# 目的 1
本文のうち、「つまり、いくら活躍をしていて」から「王を突っ走る大活躍を見せた。」までの部分をそのまま書き写すこと。

# 本文
__________
2007年02月03日 | オールスター

オールスターの全メンバーが発表された。
ファン投票によってスターターが、リーグ各HCの投票によってリザーブのメンバーが選ばれたわけだが、今年もまた異論の残る結果となった。
選ばれるべき選手が選ばれない、という残念な事態が起きているのだ。
イーストではマイケル・レッドとジョー・ジョンソン、ウェストではレイ・アレンやジョシュ・ハワード、そしてカーメロ・アンソニーだ。

傾向として、ファンが選ぶのは当然「人気のある選手」になってしまうのだが、それに対しHCが選ぶ選手は「チームを勝たすことができる選手」となることが多い。
これはHCが「勝利」を追い求める立場であるがゆえに、「良い選手=勝てる選手」という図式で物事を判断するためだ。
つまり、いくら活躍をしていても所属チームが勝っていなければ評価されず、逆にチームが勝っていれば個人成績以上の評価を得られる。

今年の場合、レッド、JJ、アレンらがその「個人成績はいいがチームが弱い」ために選ばれなかった例だ。
しかし僕は個人的に、“平均25点以上”の選手はそれだけでオールスターになる資格が十分あるのではないかと思う。
25点超えはリーグでも一握りの選手しか到達できない領域であり、チームが弱かろうが何だろうが、それだけでも評価に値することだと思う。
ちなみに3選手の数字は、レッド(27.7点/リーグ4位)、アレン(26.6点/リーグ8位)、JJ(25.3点/リーグ9位)である。

そして最もかわいそうなのが、“オールスターに出場できないベストプレーヤー”メロだ。
NBA入りしてから4シーズン目を迎えるメロだが、これまでも毎年いつ選ばれていてもおかしくはなかった。
もしメロがイーストのチームにいたなら、もう4年連続4回目の出場になっていただろう。
しかし最も狭き門であるウェストのフォワード部門の壁に阻まれ、未だ一度も選ばれていない。
ただ今季はプレーヤーとして大きく成長し、アメリカ代表ではエースを務め、シーズンに入ってもリーグ得点王を突っ走る大活躍を見せた。
選ばれなかった理由はただ一点、あの乱闘事件による出場停止、これに尽きるのだろう。

しかし、である。
出場停止があったとはいえ、平均得点は規定数を超えてリーグトップのまま(31.3点)であるし、復帰後も同様のペースをキープしている。
__________
# 抽出データ
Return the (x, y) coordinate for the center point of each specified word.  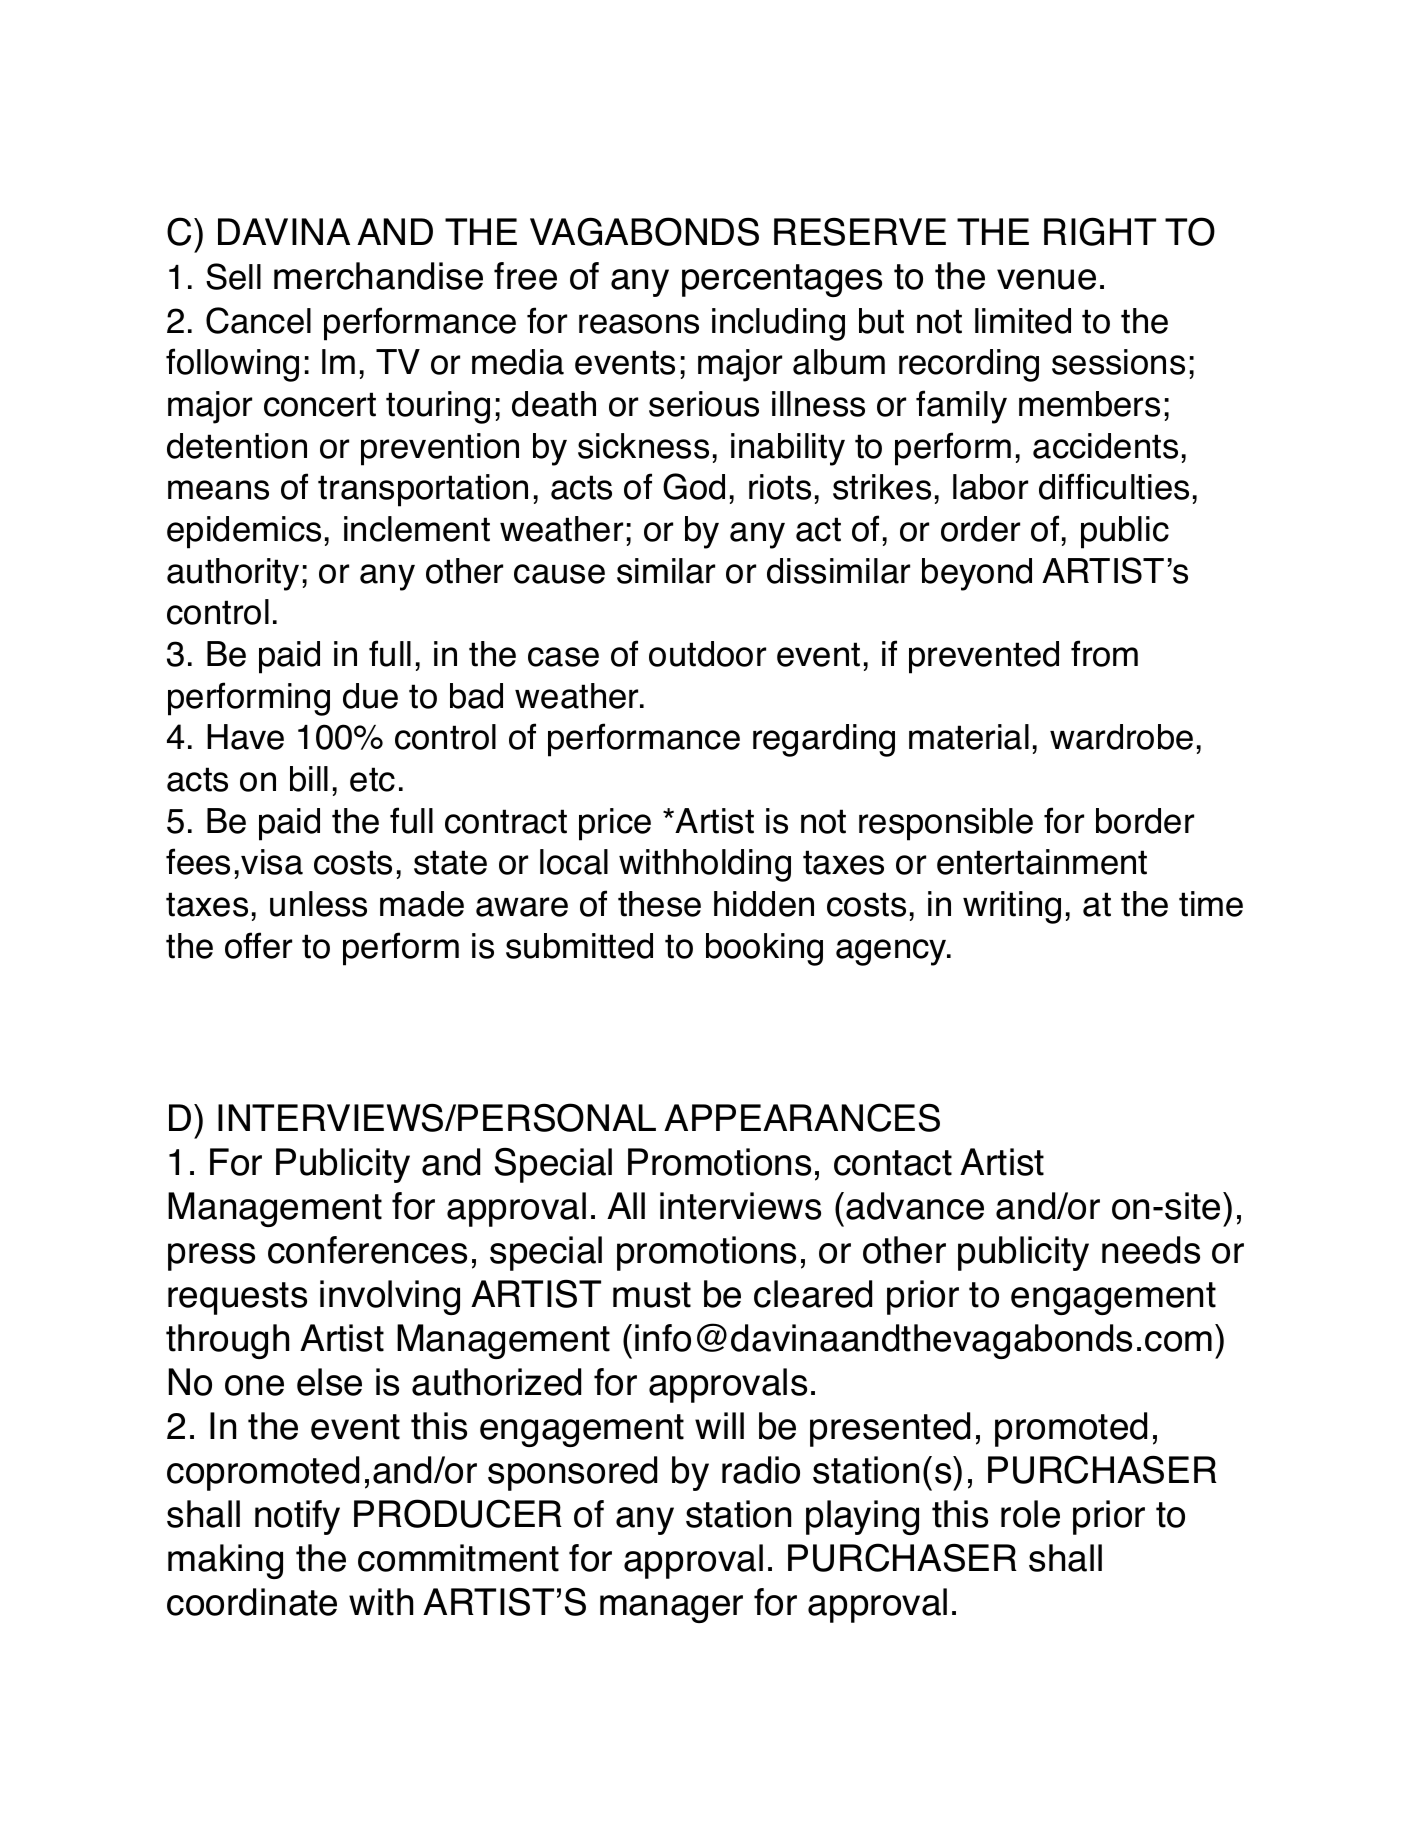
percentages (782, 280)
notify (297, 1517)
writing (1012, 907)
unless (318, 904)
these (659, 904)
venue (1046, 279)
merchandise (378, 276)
__________
# 目的 2
上の記録の全行を、「番号」と「内容」の2列からなるMarkdownの表として表すこと。空行は除き、画像は答えに含めないこと。

# 出力結果 1
つまり、いくら活躍をしていても所属チームが勝っていなければ評価されず、逆にチームが勝っていれば個人成績以上の評価を得られる。

今年の場合、レッド、JJ、アレンらがその「個人成績はいいがチームが弱い」ために選ばれなかった例だ。
しかし僕は個人的に、“平均25点以上”の選手はそれだけでオールスターになる資格が十分あるのではないかと思う。
25点超えはリーグでも一握りの選手しか到達できない領域であり、チームが弱かろうが何だろうが、それだけでも評価に値することだと思う。
ちなみに3選手の数字は、レッド(27.7点/リーグ4位)、アレン(26.6点/リーグ8位)、JJ(25.3点/リーグ9位)である。

そして最もかわいそうなのが、“オールスターに出場できないベストプレーヤー”メロだ。
NBA入りしてから4シーズン目を迎えるメロだが、これまでも毎年いつ選ばれていてもおかしくはなかった。
もしメロがイーストのチームにいたなら、もう4年連続4回目の出場になっていただろう。
しかし最も狭き門であるウェストのフォワード部門の壁に阻まれ、未だ一度も選ばれていない。
ただ今季はプレーヤーとして大きく成長し、アメリカ代表ではエースを務め、シーズンに入ってもリーグ得点王を突っ走る大活躍を見せた。

# 出力結果 2
| 番号 | 内容 |
|---|---|
| 1 | Return the (x, y) coordinate for the center point of each specified word.   |
| 2 | percentages (782, 280) |
| 3 | notify (297, 1517) |
| 4 | writing (1012, 907) |
| 5 | unless (318, 904) |
| 6 | these (659, 904) |
| 7 | venue (1046, 279) |
| 8 | merchandise (378, 276) |